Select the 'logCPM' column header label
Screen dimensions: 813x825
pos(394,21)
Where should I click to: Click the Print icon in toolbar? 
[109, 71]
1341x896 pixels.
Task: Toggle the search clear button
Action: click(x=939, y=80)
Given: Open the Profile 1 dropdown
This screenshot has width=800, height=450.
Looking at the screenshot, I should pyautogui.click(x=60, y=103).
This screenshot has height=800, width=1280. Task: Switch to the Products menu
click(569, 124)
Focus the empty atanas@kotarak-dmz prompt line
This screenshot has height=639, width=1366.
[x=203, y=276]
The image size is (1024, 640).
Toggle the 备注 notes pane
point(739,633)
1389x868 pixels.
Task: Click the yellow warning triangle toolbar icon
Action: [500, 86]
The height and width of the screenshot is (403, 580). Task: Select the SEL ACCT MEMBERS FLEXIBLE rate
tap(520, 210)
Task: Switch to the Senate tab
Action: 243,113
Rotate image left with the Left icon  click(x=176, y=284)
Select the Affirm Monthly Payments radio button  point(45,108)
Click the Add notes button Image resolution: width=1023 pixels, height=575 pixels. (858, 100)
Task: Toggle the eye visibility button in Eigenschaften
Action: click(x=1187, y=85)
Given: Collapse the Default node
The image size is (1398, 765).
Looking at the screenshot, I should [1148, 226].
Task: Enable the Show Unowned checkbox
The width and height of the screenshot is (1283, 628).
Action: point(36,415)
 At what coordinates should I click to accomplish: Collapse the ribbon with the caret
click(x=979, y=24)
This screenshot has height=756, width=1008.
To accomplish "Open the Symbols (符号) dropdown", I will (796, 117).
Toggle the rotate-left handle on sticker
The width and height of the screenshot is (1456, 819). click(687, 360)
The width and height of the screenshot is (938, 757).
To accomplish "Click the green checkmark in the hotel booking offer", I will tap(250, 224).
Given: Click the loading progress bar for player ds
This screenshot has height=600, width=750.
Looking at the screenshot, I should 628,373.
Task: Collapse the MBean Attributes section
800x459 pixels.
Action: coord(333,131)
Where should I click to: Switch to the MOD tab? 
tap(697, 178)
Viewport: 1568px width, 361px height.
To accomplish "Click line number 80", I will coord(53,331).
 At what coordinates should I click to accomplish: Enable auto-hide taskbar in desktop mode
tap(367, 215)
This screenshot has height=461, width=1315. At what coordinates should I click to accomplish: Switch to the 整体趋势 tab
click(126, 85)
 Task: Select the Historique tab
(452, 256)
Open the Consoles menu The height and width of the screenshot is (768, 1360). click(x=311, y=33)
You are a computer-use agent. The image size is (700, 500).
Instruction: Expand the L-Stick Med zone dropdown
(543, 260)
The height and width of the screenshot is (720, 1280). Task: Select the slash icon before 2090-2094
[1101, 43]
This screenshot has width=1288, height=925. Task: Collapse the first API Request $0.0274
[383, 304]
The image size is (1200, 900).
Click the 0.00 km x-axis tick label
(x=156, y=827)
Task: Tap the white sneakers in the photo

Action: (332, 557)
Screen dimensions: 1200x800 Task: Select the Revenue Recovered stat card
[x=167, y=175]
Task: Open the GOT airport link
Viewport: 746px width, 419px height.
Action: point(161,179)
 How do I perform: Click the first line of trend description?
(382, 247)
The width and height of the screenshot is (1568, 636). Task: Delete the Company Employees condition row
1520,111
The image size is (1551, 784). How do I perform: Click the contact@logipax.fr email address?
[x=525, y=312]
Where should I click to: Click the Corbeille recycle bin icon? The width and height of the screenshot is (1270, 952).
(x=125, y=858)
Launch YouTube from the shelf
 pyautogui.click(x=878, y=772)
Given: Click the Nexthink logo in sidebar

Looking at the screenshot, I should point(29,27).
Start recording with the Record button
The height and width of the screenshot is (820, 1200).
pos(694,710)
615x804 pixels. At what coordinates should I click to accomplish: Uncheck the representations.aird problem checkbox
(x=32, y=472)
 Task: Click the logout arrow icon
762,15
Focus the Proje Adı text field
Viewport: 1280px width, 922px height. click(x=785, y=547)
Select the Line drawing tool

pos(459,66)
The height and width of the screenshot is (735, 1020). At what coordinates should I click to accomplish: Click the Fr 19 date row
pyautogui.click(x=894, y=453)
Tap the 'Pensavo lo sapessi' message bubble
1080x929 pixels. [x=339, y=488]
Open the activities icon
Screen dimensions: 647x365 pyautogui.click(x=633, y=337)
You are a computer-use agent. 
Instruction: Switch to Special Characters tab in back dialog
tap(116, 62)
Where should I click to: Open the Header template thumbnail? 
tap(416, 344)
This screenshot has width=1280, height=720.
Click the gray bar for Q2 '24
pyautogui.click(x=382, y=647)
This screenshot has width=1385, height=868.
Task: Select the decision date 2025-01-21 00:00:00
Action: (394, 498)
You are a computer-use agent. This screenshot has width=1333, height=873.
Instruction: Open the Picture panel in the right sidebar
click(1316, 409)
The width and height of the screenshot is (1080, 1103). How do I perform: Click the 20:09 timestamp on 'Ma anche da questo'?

> [ASSIGNMENT] Return a copy of each line of the material that holds the word "will".

> [EXERCISE OUTPUT]
To accomplish "Open the Symbols (符号) dropdown", I will (796, 117).
To accomplish "Click the green checkmark in the hotel booking offer", I will tap(250, 224).
To accomplish "Click line number 80", I will coord(53,331).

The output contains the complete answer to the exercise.